Problem — Pick out every line in the records below that contains the word "height", and copy each of those lines.

*** Supplied material

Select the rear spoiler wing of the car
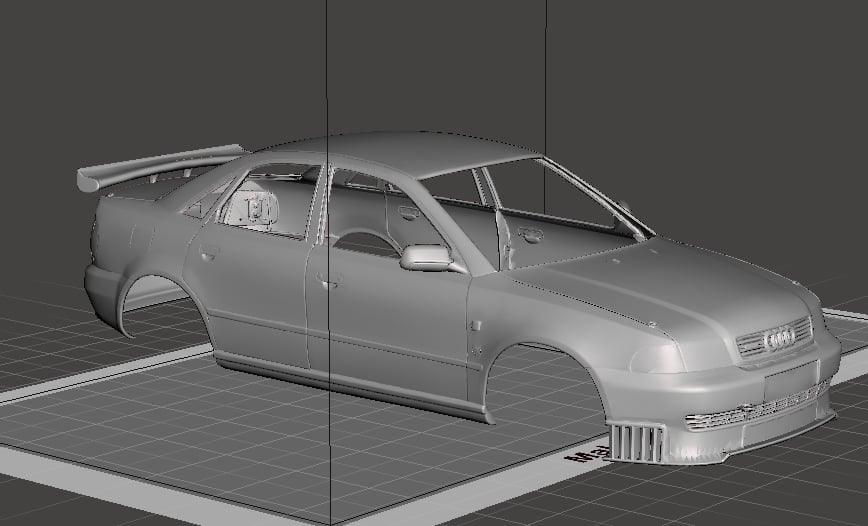point(160,163)
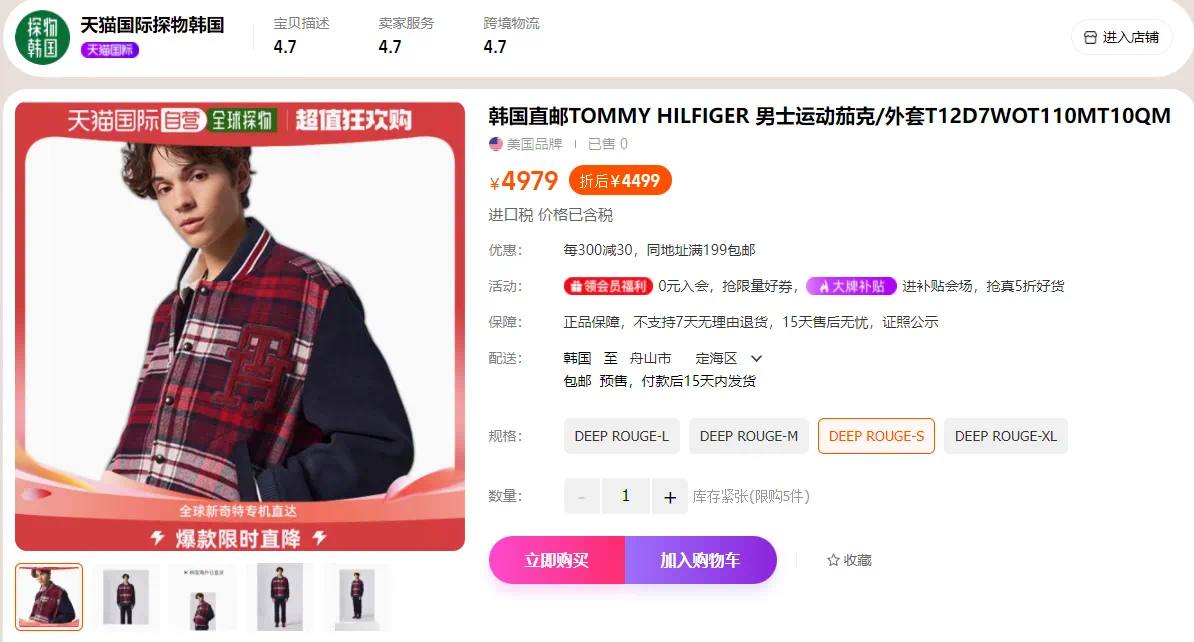Increase quantity with the plus button
Image resolution: width=1194 pixels, height=642 pixels.
[x=669, y=497]
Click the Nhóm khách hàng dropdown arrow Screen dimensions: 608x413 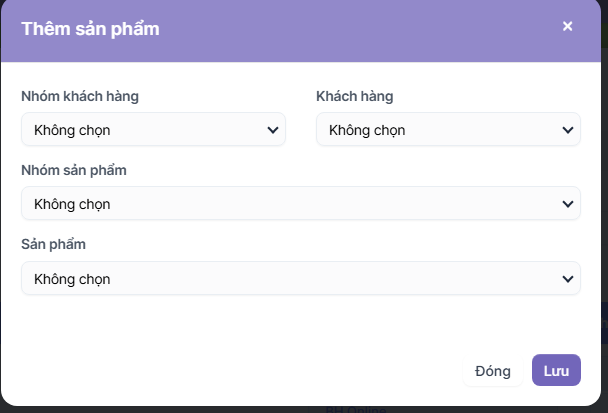click(272, 130)
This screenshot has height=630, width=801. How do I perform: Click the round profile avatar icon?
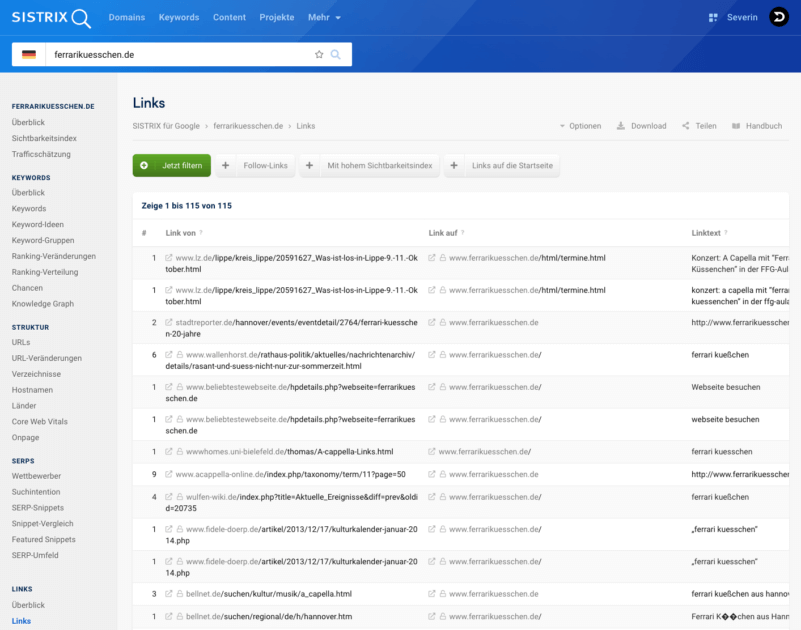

******

Expected answer —
Image resolution: width=1194 pixels, height=642 pixels.
This screenshot has height=630, width=801. How do I perform: Click the round profile avatar icon?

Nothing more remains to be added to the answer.